Appendix 2: Proof of Theorem 1

Proof

For any limit point \((X^*, Y^*, G^*)\) of the bounded sequence \(\{(X^k, Y^k, G^k)\}_{k\in {\mathbb {N}}}\), there exists an index set \({\mathscr {K}}\subset {\mathbb {N}}\) such that \(\{(X^k, Y^k, G^k)\}_{k\in {\mathscr {K}}}\) converges to \((X^*, Y^*, G^*)\). To prove that \((X^*, Y^*, G^*)\) is a KKT point, we first show that it is a feasible point. The equality \((G^*)^TMG^* = I_q\) is trivial to check since \((G^k)^TMG^k = I_q\) holds for any \(k\in {\mathbb {N}}\).
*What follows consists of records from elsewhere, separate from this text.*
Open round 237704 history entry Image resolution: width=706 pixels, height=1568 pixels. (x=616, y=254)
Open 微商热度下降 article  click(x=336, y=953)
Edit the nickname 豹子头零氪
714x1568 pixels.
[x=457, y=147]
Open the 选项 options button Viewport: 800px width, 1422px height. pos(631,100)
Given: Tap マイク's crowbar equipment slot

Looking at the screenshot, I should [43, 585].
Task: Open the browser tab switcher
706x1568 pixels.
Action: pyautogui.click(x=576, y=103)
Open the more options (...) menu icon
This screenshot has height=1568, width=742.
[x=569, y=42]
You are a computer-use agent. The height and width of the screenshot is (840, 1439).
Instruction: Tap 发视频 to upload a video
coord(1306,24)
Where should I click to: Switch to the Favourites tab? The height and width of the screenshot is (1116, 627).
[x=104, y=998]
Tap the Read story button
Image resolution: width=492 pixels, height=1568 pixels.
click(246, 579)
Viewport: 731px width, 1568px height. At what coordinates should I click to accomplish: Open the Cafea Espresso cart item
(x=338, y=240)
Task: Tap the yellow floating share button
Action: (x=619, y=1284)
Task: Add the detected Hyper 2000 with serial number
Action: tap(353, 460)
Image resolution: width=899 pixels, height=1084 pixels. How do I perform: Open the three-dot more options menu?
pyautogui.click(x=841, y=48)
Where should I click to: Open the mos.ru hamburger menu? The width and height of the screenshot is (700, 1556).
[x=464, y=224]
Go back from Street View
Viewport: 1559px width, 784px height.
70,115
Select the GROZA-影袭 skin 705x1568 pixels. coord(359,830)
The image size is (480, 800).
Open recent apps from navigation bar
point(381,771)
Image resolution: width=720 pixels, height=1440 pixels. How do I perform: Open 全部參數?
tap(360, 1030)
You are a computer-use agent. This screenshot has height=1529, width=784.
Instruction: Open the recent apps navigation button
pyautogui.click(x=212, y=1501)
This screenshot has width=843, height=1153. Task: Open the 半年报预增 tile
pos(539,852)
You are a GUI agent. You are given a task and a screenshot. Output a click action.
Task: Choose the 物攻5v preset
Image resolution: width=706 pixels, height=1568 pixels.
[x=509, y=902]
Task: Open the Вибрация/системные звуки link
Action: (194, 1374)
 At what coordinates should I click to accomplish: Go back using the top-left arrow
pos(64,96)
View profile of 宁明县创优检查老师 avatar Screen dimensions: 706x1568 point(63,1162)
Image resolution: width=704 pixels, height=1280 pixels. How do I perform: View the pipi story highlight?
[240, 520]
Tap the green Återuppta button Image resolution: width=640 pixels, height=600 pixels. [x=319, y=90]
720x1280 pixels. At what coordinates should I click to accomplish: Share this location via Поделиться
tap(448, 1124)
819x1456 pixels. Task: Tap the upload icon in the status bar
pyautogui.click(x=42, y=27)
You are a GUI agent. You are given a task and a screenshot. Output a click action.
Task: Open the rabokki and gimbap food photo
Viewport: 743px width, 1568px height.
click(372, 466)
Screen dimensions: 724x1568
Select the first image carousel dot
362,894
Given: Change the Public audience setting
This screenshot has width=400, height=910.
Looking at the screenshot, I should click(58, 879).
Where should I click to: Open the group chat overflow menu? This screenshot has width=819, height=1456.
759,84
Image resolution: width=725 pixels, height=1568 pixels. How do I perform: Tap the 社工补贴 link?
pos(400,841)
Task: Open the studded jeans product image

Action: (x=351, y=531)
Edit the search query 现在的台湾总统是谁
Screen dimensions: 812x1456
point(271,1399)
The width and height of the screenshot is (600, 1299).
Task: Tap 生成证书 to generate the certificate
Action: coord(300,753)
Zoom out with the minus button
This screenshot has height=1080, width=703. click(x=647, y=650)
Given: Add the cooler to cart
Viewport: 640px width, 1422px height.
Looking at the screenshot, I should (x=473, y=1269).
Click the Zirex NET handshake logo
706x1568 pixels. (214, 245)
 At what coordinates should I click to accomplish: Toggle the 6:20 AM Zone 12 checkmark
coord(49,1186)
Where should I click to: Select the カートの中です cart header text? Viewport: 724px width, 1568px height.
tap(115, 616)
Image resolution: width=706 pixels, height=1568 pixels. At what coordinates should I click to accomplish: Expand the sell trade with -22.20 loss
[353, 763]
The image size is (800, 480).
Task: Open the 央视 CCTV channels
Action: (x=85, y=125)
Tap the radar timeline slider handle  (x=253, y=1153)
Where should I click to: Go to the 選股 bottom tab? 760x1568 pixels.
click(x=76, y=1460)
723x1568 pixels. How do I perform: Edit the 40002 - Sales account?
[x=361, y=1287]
If \(\{\rho _k\}\) is bounded, then by the updating rule of \(\rho _k\) in Algorithm 2, there exists an \(k_0\in {\mathbb {N}}\) such that

$$\begin{aligned} \Vert R_j^k\Vert _\infty \le \tau \Vert R_j^{k - 1}\Vert _\infty \quad \forall k\ge k_0, \ j = 1, 2. \end{aligned}$$

By the definition of \(R_j^k, j = 1, 2\), it holds that

$$\begin{aligned} \left\{ \begin{array}{ll} \Vert AX^k + BY^k - C\Vert _\infty \le \tau \Vert AX^{k - 1} + BY^{k - 1} - C\Vert _\infty , \\ \Vert X^k - G^k\Vert _\infty \le \tau \Vert X^{k - 1} - G^{k - 1}\Vert _\infty , \end{array} \right. \end{aligned}$$

for any \(k\ge k_0\). Thus

$$\begin{aligned} \left\{ \begin{array}{ll} AX^* + BY^* - C = 0, \\ X^* - G^* = 0. \end{array} \right. \end{aligned}$$

If \(\{\rho _k\}\) is unbounded, by the generalized Fermat rule, finding a solution satisfying the constraint (11) is equivalent of calculating a point \((X^k, Y^k, G^k)\) such that

$$\begin{aligned}&\left\| \begin{pmatrix} v^k + \partial _X h(X^k, Y^k)\\ w^k + \partial _Y h(X^k, Y^k)\\ 0 \end{pmatrix}/\rho _{k-1} + \begin{pmatrix} A^T &{}\quad I &{}\quad 0\\ B^T &{}\quad 0 &{}\quad 0\\ 0 &{}\quad -I &{}\quad 2MG^k \end{pmatrix} \begin{pmatrix} \frac{{\bar{{\varLambda }}}_1^{k-1}}{\rho _{k-1}} + (AX^k + BY^k -C) \\ \frac{{\bar{{\varLambda }}}_2^{k-1}}{\rho _{k-1}} + (X^k - G^k) \\ {\varLambda }_3^k/\rho _{k-1} \end{pmatrix} \right\| _\infty \nonumber \\&\quad \le \frac{\epsilon _{k-1}}{\rho _{k-1}}, \end{aligned}$$
(34)

for some \(v^k\in \partial f(X^k), w^k\in \partial g(Y^k), {\varLambda }_3^k \in {\mathscr {S}}^q\) , and \(\epsilon _{k}\downarrow 0\) as \(k\rightarrow \infty \). Notice that \(\{{\bar{{\varLambda }}}_1^k\}\) and \(\{{\bar{{\varLambda }}}_2^k\}\) are bounded, \(\{v^k\}_{k\in {\mathscr {K}}}, \{w^k\}_{k\in {\mathscr {K}}}, \{\partial _X h(X^k, Y^k)\}\) and \(\{\partial _Y h(X^k, Y^k)\}\) are bounded under Assumption 1 (iii)–(iv). Let \(k\in {\mathscr {K}}\) go to infinity, Eq. (34) implies that

$$\begin{aligned} \begin{pmatrix} A^T &{}\quad I\\ B^T &{}\quad 0 \end{pmatrix} \begin{pmatrix} AX^* + BY^* - C \\ X^* - G^* \end{pmatrix} =0. \end{aligned}$$

Recall that B has full row rank, we get \(AX^* + BY^* - C = 0\) and \(X^* - G^* = 0\). Therefore, in both cases, we show that \((X^*, Y^*, G^*)\) is a feasible point.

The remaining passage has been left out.